◆ **Task objective**
Count all lines holding "resolution" in the data below and say the number, nothing more.

◆ **Stored data**
■ ■ ■

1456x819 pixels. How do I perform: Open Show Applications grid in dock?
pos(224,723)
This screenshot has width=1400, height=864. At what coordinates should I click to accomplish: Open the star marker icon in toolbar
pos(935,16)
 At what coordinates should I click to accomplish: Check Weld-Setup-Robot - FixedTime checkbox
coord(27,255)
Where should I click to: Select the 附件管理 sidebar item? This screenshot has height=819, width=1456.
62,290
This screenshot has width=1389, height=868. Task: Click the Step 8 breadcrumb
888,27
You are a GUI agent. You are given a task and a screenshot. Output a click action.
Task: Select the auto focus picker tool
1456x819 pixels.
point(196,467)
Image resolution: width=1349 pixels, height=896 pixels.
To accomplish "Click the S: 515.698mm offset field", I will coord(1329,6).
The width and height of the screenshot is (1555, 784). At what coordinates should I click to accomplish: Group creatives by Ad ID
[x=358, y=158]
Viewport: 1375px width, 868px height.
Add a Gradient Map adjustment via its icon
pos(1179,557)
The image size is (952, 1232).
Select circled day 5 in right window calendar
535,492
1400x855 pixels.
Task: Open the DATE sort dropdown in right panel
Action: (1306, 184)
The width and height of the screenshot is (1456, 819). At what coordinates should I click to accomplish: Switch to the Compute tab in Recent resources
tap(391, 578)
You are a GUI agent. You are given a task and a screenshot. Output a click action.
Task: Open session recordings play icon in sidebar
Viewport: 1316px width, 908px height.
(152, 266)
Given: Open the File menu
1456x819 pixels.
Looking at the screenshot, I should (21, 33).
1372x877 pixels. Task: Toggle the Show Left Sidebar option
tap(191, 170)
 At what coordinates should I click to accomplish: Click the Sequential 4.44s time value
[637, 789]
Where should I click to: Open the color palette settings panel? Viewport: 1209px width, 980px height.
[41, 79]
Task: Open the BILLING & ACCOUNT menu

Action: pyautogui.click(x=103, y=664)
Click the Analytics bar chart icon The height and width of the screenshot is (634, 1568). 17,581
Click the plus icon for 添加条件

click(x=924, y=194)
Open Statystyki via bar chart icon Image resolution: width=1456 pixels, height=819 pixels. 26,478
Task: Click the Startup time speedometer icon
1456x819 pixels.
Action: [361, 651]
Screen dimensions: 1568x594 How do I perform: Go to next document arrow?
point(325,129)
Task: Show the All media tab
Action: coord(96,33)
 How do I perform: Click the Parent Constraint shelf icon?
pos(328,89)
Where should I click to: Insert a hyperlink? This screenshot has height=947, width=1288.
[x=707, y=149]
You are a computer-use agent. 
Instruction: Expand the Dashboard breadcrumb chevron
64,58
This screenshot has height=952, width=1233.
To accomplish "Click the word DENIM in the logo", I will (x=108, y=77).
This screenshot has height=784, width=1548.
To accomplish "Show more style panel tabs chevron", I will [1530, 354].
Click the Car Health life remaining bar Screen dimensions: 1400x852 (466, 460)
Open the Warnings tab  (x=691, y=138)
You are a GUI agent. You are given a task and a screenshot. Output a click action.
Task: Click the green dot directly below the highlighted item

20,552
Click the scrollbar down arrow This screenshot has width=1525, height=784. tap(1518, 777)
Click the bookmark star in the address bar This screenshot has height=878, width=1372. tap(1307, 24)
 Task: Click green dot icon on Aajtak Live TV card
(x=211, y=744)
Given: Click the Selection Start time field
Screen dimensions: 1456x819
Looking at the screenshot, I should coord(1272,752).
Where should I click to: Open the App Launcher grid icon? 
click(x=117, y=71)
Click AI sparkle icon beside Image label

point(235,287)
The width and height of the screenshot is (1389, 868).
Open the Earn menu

■ ■ ■

◆ **Expected output**
2